In this study the clinical significance of the gelatinases was studied in endometrial and uterine cervical cancers by using immunohistochemical staining with specific antibodies. In epithelial ovarian cancer (EOC) these enzymes and their TIMPs were studied in the preoperative serum samples using ELISA assay. Additionally, sequential serum measurements were performed during chemotherapy to evaluate them as treatment response indicators.

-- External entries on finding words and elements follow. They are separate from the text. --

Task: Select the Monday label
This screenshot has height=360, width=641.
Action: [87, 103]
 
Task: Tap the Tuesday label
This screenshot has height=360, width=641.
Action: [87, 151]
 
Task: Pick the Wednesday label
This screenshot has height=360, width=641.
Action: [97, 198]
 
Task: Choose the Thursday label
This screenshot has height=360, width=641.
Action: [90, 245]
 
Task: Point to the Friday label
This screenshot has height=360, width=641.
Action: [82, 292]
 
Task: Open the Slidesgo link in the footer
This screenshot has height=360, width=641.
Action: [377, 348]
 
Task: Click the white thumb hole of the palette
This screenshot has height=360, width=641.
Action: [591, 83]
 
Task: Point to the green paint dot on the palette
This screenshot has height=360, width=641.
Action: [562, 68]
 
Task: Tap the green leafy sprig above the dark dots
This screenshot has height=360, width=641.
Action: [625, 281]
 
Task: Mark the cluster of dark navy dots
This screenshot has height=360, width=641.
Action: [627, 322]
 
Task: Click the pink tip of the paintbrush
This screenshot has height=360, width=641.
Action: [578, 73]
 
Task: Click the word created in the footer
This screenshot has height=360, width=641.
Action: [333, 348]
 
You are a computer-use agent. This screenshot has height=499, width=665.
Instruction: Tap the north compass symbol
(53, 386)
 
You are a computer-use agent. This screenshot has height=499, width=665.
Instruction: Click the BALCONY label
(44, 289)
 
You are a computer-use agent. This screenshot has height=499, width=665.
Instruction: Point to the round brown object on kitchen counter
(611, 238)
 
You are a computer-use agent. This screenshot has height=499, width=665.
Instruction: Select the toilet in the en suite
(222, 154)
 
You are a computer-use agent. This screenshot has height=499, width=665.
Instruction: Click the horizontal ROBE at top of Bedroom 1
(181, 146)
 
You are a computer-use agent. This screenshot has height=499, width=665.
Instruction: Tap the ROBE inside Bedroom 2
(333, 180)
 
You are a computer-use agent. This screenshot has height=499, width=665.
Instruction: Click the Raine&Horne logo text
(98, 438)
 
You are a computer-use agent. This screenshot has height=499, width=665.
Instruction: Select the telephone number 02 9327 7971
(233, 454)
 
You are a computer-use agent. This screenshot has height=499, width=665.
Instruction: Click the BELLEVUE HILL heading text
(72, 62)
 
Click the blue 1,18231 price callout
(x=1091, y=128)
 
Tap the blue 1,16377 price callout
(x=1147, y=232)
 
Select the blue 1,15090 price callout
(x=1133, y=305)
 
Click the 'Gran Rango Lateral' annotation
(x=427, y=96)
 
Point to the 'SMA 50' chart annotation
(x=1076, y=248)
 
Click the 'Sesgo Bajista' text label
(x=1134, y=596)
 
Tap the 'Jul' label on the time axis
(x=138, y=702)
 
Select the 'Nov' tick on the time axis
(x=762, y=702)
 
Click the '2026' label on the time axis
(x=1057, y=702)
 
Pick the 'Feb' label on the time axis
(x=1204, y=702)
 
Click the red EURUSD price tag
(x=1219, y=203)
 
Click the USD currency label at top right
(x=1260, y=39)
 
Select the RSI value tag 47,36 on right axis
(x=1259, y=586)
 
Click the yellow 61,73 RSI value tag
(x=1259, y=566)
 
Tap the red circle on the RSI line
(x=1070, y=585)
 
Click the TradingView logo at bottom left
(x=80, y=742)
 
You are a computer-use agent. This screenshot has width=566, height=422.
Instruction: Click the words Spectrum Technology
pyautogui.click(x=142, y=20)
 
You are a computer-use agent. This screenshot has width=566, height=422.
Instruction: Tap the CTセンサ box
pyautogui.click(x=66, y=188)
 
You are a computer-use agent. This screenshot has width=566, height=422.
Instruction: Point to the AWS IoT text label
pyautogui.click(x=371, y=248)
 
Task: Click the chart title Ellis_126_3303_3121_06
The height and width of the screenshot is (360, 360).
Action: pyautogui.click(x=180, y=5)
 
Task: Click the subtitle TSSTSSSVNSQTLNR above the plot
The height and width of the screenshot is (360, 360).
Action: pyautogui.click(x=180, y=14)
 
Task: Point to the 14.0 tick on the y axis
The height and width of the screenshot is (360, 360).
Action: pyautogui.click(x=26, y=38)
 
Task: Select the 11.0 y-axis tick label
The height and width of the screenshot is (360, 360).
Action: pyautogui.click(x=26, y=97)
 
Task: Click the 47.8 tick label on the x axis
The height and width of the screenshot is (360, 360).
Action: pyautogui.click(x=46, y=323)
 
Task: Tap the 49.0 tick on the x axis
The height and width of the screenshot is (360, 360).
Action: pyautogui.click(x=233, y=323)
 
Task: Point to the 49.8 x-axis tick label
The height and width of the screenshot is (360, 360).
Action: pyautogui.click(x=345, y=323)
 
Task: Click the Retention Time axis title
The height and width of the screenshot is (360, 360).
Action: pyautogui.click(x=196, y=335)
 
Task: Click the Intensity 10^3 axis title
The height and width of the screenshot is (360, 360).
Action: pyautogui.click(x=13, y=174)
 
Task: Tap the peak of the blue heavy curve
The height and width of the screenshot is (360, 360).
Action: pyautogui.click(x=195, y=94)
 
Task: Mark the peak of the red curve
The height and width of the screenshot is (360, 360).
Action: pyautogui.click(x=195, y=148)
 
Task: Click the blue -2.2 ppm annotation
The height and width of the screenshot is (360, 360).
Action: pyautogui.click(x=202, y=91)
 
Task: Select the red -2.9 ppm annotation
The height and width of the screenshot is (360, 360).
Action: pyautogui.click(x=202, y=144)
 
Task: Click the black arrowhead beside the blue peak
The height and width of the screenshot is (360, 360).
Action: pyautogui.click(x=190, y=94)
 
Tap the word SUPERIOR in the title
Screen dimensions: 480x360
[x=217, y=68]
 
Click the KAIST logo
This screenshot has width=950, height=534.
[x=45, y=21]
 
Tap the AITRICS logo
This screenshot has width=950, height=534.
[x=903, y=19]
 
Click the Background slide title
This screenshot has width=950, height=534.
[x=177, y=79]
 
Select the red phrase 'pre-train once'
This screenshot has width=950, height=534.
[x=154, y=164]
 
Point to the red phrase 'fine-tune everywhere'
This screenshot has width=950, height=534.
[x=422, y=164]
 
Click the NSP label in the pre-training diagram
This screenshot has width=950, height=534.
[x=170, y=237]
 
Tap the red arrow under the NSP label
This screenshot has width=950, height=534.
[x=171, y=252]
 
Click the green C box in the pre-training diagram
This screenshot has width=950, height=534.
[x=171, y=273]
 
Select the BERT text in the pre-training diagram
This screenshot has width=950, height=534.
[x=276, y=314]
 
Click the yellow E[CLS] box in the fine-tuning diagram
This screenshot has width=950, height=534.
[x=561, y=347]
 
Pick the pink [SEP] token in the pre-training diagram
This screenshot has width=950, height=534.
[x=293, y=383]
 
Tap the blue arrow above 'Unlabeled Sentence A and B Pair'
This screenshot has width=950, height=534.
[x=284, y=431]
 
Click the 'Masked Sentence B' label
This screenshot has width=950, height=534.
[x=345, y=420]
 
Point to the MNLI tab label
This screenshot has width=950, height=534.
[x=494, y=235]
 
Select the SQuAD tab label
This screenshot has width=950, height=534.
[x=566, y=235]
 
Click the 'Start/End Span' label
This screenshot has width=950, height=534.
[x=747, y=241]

In endometrial cancer, MMP-9 positivity correlated to a poor histological differentiation and an advanced clinical stage. High MMP-2 expression correlated to a poor differentiation, and unfavourable survival in stage I cancers, with mortality rates of 5% and 19% in patients with MMP-2 negative versus intensively MMP-2 positive tumours, respectively. In cervical cancers high MMP-2 expression correlated to an increased mortality risk. High MMP-9 expression was connected to a good differentiation of a tumour.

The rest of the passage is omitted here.